▸ Text segment:
— START —

- Origin: London, England
- Genres: Illbient, dub, post-industrial, dark ambient
- Years active: 1991–2004
- Labels: Pathological, Virgin, Blue Angel, Position/Chrome, City Slang, Digital Hardcore, Matador
- Members: Justin Broadrick Kevin Martin

= Techno Animal =

British musical duo

Techno Animal was an electronic duo formed in 1990 in London, England by British musicians Justin Broadrick (of the band Godflesh) and Kevin Martin (a.k.a. the Bug, of the band God). The duo released six LPs beginning with their 1991 debut Ghosts. They blended dub production with dark, beat-oriented ambient music and paranoiac themes.

==History==
Kevin Martin had already formed the industrial metal group God in 1987. Justin Broadrick had founded Godflesh in 1988, recorded with Napalm Death and would soon join God alongside Martin. The Techno Animal project came to fruition in 1990, arising from the musicians' shared interest in studio exploration. The intent was to restrict the project to the studio and use sampling to develop the music, with no intent to perform the material live. The name refers to the concept of a technological animal and is not a direct reference to the techno genre.

Techno Animal's debut album Ghosts was released in 1991. In his review of the album, English music critic Simon Reynolds compared the music to that of other sample-based acts such as Einstürzende Neubauten, Die Krupps and 23 Skidoo.

In 2017, Martin and Broadrick reunited after fifteen years and formed the band Zonal. According to Broadrick, this new project is a spiritual continuation of Techno Animal. Regarding Zonal, he said:

"We felt fresh again about collaboration; we didn’t wish to pursue something with an old name... Although as Zonal we play some old Techno Animal songs, most of our set is new material as Zonal. It pretty much continues where we left off as Techno Animal."

— END —

▸ Problem set:
1) Translate this sentence from the Techno Animal article into Spanish: "The name refers to the concept of a technological animal and is not a direct reference to the techno genre."
2) Supply what comes next in the Techno Animal article, starting right after Broadrick's quoted remarks about Zonal.
The rows after the Techno Animal article aren't needed for anything here.

▸ Data entries:
— START —

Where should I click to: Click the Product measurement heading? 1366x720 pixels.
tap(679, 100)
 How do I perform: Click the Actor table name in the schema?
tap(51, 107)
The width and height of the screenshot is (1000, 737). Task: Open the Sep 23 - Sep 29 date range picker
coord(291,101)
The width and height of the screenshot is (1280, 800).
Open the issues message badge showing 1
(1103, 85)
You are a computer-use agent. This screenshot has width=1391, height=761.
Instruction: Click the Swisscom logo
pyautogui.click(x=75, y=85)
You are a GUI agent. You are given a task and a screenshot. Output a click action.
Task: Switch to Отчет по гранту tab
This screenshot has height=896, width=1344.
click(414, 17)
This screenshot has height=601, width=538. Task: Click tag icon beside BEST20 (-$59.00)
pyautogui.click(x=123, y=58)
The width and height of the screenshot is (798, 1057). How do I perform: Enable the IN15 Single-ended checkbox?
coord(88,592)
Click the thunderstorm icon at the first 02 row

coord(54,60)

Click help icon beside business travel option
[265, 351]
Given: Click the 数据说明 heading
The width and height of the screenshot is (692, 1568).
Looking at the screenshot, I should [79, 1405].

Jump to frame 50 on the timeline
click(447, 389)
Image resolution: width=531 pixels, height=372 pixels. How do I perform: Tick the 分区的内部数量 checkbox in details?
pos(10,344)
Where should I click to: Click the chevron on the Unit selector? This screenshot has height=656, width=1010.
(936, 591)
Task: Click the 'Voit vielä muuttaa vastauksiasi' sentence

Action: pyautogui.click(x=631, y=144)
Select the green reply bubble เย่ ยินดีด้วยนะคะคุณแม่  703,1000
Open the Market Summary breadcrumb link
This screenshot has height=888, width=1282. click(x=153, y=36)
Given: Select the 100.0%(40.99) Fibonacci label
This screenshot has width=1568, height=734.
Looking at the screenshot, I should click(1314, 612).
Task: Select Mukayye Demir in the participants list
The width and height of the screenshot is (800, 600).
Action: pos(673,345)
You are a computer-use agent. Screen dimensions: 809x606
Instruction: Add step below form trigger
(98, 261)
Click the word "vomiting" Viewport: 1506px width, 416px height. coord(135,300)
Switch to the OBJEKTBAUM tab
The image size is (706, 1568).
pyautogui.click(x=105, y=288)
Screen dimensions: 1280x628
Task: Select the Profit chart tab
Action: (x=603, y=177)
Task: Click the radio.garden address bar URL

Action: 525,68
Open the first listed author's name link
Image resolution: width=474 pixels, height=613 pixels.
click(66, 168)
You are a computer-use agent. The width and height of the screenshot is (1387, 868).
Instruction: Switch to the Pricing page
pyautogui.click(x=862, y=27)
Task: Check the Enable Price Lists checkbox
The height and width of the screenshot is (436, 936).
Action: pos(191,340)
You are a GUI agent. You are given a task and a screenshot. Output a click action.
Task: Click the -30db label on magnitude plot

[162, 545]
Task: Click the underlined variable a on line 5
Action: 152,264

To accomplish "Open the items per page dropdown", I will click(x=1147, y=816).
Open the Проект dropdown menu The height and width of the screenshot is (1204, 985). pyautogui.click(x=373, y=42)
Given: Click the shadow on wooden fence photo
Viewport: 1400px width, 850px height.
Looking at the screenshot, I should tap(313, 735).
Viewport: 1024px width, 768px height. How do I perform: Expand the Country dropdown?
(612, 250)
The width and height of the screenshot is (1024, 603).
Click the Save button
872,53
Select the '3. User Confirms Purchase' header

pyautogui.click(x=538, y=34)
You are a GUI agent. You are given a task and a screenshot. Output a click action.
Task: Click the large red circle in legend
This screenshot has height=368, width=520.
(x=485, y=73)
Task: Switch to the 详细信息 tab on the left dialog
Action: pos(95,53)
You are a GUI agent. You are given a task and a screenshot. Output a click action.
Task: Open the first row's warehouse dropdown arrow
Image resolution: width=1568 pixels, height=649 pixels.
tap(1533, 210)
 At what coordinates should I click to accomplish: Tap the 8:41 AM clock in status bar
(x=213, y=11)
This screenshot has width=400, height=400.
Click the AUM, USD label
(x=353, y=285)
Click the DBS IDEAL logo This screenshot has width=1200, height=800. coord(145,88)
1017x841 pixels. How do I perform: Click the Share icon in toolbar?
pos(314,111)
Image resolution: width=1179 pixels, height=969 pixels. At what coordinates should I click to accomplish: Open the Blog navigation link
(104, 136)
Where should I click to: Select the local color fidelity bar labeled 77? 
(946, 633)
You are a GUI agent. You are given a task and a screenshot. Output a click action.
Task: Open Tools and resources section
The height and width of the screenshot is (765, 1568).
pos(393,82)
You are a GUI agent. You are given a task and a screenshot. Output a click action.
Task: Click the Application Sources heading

— END —

▸ Response list:
1) El nombre alude al concepto de un animal tecnológico y no es una referencia directa al género techno.

2)
==Influence==
Notably, Techno Animal's music was an important source of inspiration for electronic music musician Kid606, with their debut album Ghosts being particularly influential to him. "It was one of the first experimental electronic records I had ever heard," he said, "Kevin Martin and Justin Broadrick were humongous influences on me from early on."

==Discography==
- Albums
- Ghosts (Pathological, 1991)
- Re-Entry (Virgin, 1995)
- Radio Hades (Position Chrome, 1998)
- Techno Animal Versus Reality (City Slang, 1998)
- Symbiotics (with Porter Ricks) (Force Inc. Music Works, 1999)
- The Brotherhood of the Bomb (Matador, 2001)

- Singles & EPs
- Babylon Seeker (Blue Angel, 1996)
- Unmanned (Position Chrome, 1996)
- Demonoid (City Slang, 1997)
- Phobic (Position Chrome, 1997)
- Cyclops (Position Chrome, 1998)
- Brotherhood of the Bomb/Monolith (Force Inc. Music Works, 1999)
- Megaton/Classical Homicide (with Dälek) (Matador, 2000)
- Dead Man's Curse (Matador, 2001)
- We Can Build You (Matador, 2001)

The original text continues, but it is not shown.